Un brasier d’une ampleur exceptionnelle
Le feu s’est déclaré dimanche 12 juillet vers 17h sur la commune de Noisy-sur-École, dans le sud du massif forestier de Fontainebleau. Au lundi 13 juillet, selon Le Monde, les flammes avaient parcouru environ 800 hectares, soit près de 5 % de la surface totale de la forêt. L’incendie s’est développé dans un contexte de vigilance rouge canicule, avec des températures dépassant les 40°C dans la région.
Plus de 500 sapeurs-pompiers et 130 engins de secours ont été mobilisés au sol pour lutter contre l’avancée du brasier, selon la préfecture de Seine-et-Marne. Le dispositif aérien déployé est sans précédent pour la région : deux avions Canadair, deux avions Dash et trois hélicoptères bombardiers d’eau ont été engagés. C’est la première fois que des Canadair interviennent en Île-de-France. Selon RTS, les deux appareils ont puisé l’eau directement dans la Seine pour effectuer leurs largages.
Neuf cents personnes évacuées
Face à la menace, environ 900 personnes résidant dans les zones menacées ont dû être évacuées par mesure de sécurité, selon l’agence Anadolu. La préfecture de Seine-et-Marne a pris des arrêtés pour interdire l’accès à certaines zones du massif et réglementer temporairement les moissons agricoles dans le secteur. Les autorités ont appelé les habitants à suivre les consignes et à ne pas s’approcher du périmètre de l’incendie.
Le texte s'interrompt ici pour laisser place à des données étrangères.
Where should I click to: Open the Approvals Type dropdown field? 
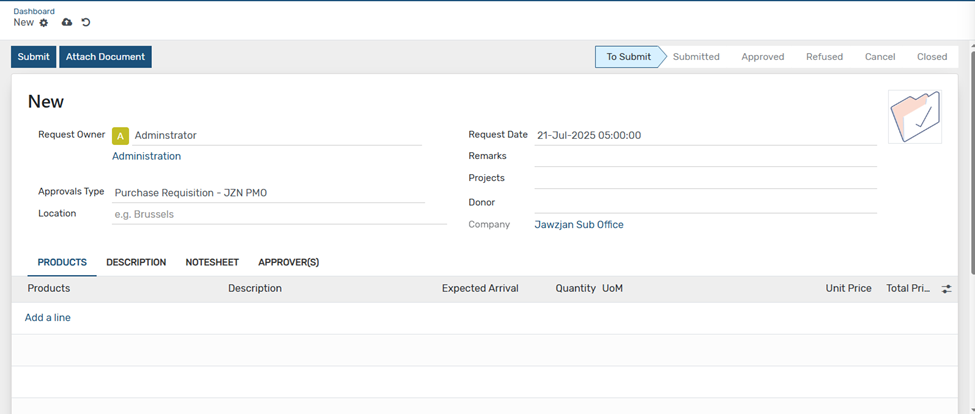point(269,193)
Les secours poursuivaient ce lundi leurs efforts pour circonscrire le sinistre. Les conditions météorologiques restent défavorables, avec des températures élevées et un vent soutenu qui compliquent la lutte contre le feu. La canicule qui frappe actuellement la France a créé des conditions propices aux départs de feu dans plusieurs régions.
Contexte dans la Seine-et-Marne
La forêt de Fontainebleau, classée réserve de biosphère par l’UNESCO, s’étend sur environ 17 000 hectares. Le massif est l’un des principaux poumons verts de l’Île-de-France et accueille chaque année des millions de visiteurs. Noisy-sur-École, commune de 1 797 habitants selon l’INSEE, est située à une cinquantaine de kilomètres au sud-est de Paris.
Le département de Seine-et-Marne compte 1,4 million d’habitants. Il s’agit du plus vaste département francilien, avec une forte présence agricole et forestière. Les incendies de forêt y restent rares en raison du climat océanique, ce qui rend l’ampleur du sinistre actuel particulièrement exceptionnelle. Selon TV5Monde, cet incendie constitue le plus important jamais enregistré dans l’histoire moderne du massif de Fontainebleau.
Prochaines étapes de l’enquête
La gendarmerie nationale poursuit ses investigations pour établir les circonstances exactes du départ de feu. Les enquêteurs procèdent à des constatations sur le terrain et recueillent les témoignages d’éventuels témoins. La configuration inhabituelle des foyers d’incendie, avec dix départs simultanés dans un périmètre restreint, constitue un élément central de l’instruction.
Les autorités n’ont pas communiqué de calendrier précis pour la suite de l’enquête. Les résultats des premières analyses pourraient orienter les investigations vers des suspects identifiés. En parallèle, les services de l’État préparent un bilan environnemental du sinistre pour évaluer les dommages causés à la faune et à la flore du massif.